* _SUPPLIED RECORDS_:
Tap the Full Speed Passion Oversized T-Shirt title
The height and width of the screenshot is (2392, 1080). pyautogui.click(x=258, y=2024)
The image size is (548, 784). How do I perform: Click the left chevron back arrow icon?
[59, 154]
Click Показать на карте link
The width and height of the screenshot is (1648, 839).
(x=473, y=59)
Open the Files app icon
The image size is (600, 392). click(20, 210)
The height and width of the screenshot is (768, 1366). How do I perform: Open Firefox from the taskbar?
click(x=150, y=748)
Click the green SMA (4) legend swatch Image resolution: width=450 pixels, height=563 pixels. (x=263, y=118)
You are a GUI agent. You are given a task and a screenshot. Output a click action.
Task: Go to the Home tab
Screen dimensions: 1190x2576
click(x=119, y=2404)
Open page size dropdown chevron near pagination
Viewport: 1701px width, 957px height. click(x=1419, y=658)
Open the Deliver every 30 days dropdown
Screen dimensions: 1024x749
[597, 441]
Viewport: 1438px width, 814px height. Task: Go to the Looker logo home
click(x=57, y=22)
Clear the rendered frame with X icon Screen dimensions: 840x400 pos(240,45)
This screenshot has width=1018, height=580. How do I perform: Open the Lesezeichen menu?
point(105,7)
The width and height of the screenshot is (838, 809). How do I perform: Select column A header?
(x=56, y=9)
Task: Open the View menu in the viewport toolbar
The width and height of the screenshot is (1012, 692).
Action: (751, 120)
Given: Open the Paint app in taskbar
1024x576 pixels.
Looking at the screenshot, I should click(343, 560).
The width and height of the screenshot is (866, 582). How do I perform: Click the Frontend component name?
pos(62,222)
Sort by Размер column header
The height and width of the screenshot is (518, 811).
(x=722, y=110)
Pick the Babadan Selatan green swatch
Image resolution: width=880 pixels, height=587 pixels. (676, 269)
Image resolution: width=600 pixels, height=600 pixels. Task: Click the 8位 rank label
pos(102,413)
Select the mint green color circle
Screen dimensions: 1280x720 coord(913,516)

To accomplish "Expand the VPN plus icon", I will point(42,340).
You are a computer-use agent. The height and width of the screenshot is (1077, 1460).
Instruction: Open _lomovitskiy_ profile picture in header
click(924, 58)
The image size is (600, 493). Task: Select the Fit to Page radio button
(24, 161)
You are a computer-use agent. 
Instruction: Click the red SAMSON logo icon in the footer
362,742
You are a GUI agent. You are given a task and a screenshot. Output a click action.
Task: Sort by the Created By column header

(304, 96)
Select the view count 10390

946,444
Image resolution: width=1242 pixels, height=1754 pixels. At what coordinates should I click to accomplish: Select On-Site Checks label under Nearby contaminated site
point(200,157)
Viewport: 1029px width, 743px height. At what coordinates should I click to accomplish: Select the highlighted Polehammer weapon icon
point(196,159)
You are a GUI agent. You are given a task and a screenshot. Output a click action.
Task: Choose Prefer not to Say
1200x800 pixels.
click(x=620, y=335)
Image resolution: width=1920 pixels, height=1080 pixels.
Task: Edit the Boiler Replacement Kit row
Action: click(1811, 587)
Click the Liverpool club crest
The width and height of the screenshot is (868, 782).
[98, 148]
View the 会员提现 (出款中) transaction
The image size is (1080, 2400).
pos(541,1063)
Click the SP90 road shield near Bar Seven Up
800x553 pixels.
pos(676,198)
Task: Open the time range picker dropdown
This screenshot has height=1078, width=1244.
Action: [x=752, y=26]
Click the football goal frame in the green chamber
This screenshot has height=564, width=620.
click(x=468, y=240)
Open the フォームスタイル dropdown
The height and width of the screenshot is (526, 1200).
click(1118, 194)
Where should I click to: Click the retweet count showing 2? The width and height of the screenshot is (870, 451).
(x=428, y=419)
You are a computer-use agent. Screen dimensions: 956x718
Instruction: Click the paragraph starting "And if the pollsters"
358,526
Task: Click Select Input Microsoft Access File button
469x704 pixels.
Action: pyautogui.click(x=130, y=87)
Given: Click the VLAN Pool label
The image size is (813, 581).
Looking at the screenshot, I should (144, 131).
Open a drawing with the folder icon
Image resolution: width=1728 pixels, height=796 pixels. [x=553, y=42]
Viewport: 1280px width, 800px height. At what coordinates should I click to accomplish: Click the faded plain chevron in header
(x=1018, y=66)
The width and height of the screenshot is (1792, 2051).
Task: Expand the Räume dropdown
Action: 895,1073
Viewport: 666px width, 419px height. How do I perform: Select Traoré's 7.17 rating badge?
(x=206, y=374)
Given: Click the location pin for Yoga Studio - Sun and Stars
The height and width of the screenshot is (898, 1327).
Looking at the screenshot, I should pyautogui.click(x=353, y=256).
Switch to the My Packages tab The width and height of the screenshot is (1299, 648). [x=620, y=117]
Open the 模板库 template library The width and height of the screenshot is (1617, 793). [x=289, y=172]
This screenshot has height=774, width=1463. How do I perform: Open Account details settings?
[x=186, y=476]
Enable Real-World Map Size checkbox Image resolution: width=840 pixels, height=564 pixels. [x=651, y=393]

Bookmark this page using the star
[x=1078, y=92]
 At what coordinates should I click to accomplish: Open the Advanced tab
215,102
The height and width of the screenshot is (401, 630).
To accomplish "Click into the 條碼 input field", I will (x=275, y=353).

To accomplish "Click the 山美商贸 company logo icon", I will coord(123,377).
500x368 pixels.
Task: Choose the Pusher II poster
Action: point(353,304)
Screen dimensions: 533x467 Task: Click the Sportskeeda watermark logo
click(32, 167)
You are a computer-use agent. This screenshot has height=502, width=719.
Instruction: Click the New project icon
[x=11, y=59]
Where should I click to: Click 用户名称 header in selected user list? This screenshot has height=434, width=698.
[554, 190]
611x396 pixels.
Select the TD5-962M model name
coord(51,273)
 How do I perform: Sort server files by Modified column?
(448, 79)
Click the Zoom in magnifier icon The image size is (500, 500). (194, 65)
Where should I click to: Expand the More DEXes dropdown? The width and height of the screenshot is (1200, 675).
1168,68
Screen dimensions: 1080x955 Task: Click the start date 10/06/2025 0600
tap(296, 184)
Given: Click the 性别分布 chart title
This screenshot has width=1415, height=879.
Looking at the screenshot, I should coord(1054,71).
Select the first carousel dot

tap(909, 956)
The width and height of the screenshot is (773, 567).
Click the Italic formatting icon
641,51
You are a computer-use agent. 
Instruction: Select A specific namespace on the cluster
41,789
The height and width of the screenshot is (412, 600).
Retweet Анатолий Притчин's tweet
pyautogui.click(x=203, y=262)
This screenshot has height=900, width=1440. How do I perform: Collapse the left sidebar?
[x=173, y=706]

* _TASK DETAILS_:
Your reply should be one number: how many lines in the records contain "computer".

* _REPLY TO THE TASK_:
5